Laurel Hester (Julianne Moore) served with distinction as a police officer in Ocean County, New Jersey, for over two decades. Her career came to a premature end when Laurel was diagnosed with a very aggressive lung cancer. Once the reality of her condition set in, Laurel wanted what every other officer on the force was entitled to — the ability to leave her pension to her spouse. Generally, this wouldn’t be a problem, but what none of her coworkers knew at the time was that Laurel was a lesbian. She had been quietly living with her domestic partner for several years. Such a revelation was unfathomable to most of her peers and the local board of freeholders that would ultimately rule on her request.
The board met to discuss her plight and, as anticipated, lauded her long service record while denying her wish. None of them wanted any part of legitimizing a practice that most of them viewed as abhorrent. They did all that they could to sweep the matter under the rug and attempt to move past it and onto less awkward affairs. They would quickly come to realize that Laurel was not so easily dismissed.
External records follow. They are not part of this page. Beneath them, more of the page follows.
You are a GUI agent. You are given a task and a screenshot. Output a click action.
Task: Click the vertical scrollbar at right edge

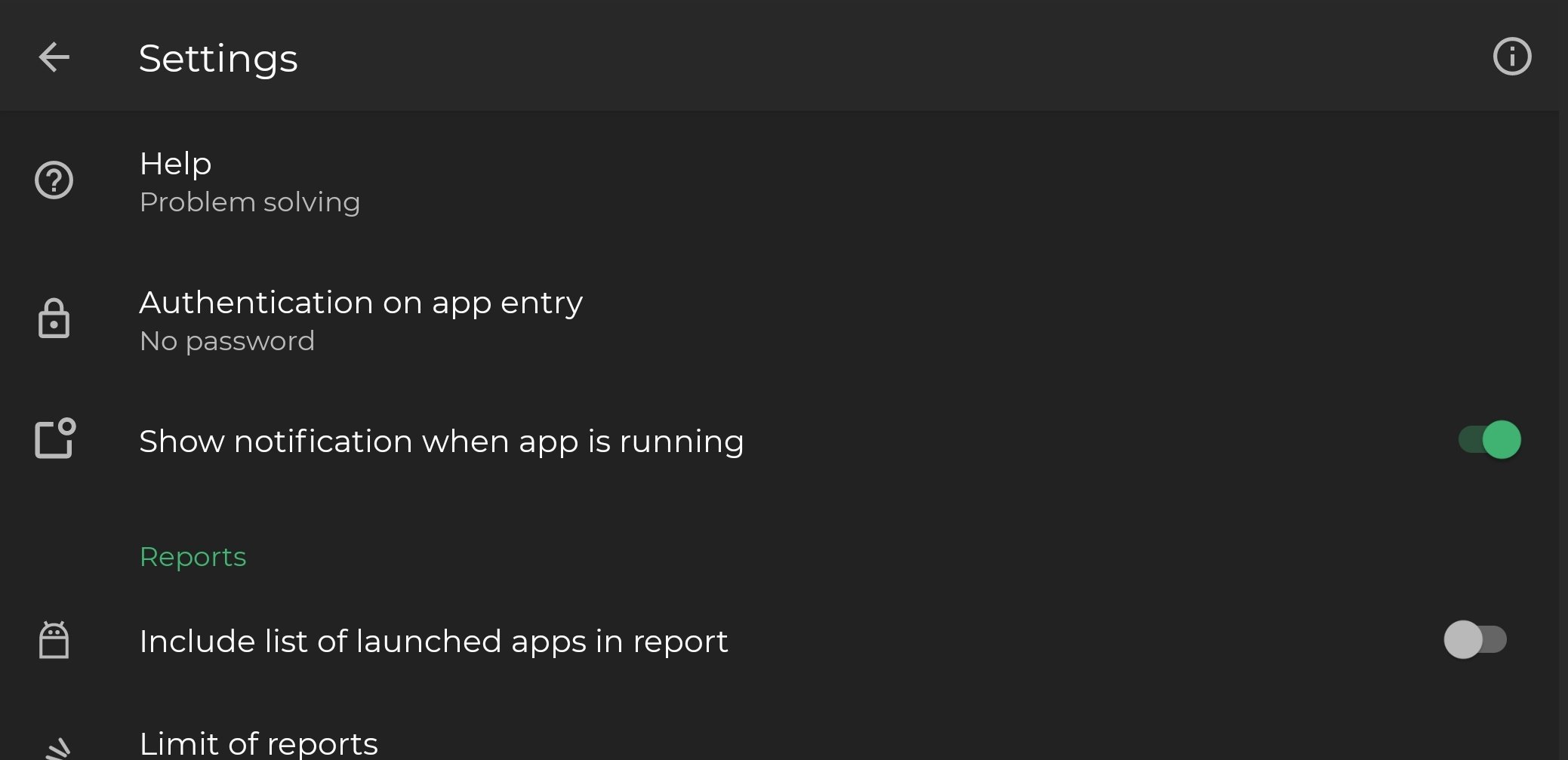coord(1563,435)
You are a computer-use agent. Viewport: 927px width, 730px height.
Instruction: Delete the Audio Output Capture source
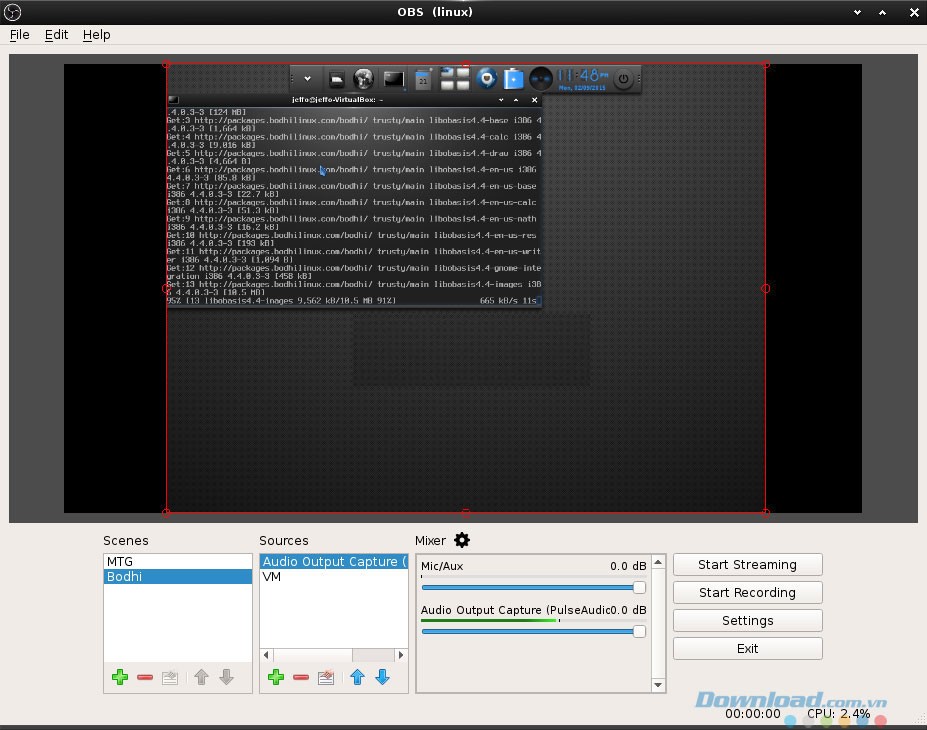[301, 677]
This gritty, no-frills retelling of Laurel’s most courageous battle struggles to find its own identity early on. For the bulk of its first 40 minutes, we’re treated to a tepidly-delivered backstory that’s notable only as a great time to hit the bathroom. From then on in, the film emerges from its constrained cocoon-like origins into a beautifully captivating new form. The shift in tone is impossible to miss. Playing a gay marriage activist, Steve Carell bursts onto the screen like a streaker at a Quaker festival, infusing the rest of the film with much-needed energy. He’s supported by a critical transition in Laurel’s professional partner, Dane Wells, played by the always-impeccable Michael Shannon.
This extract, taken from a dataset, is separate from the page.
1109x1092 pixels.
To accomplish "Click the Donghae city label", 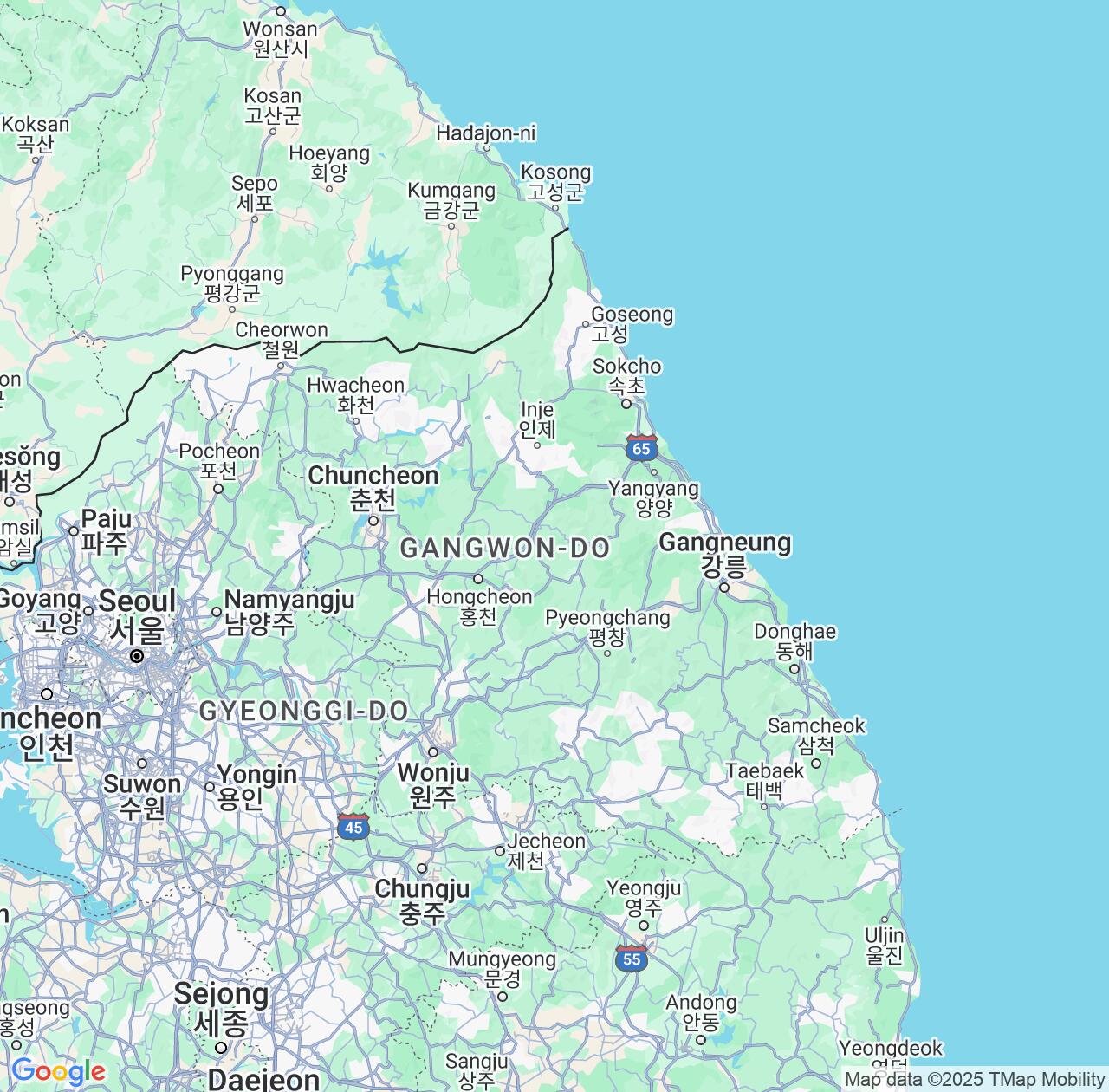I will click(x=794, y=640).

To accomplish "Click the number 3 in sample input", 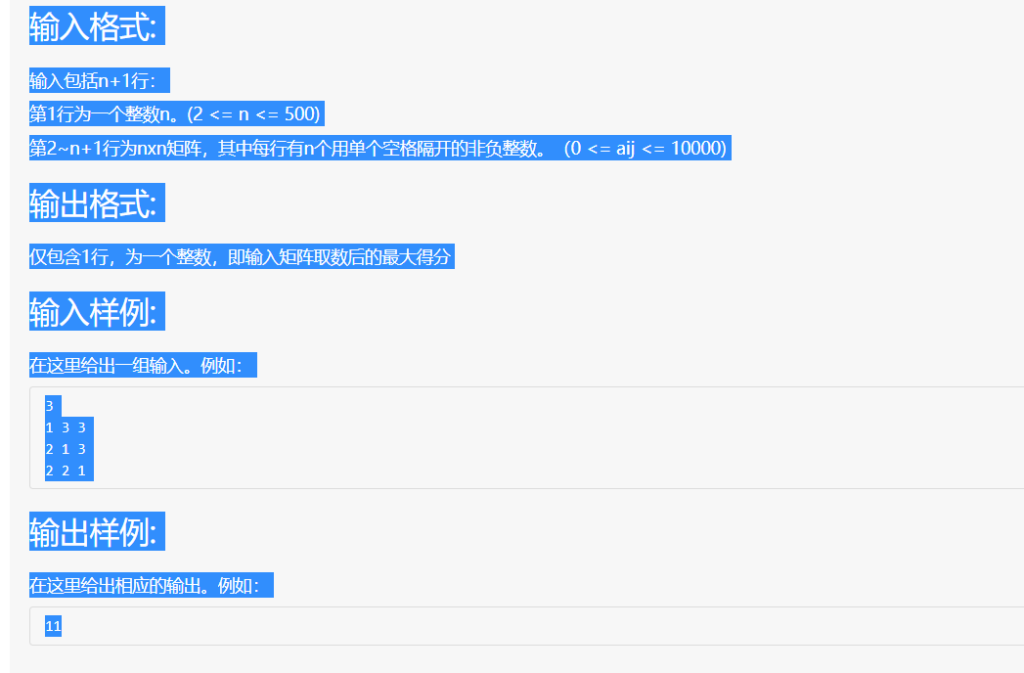I will coord(50,406).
Very little about the film is a surprise. We know from the outset that Laurel is up against forces cemented into place by centuries of ignorance, intolerance and bigotry. She is predictably startled by the lack of empathy from even her closest companions. It’s plainly evident that her service means nothing to politicians desperate to retain the support of their constituents. This is not a heavy-handed film trying to force a lifestyle choice on viewers. It’s a straight message about the obvious — that a loyal community servant should have the right to leave a pension that they earned to the person of their choosing. It’s a softer, but far more effective, experience.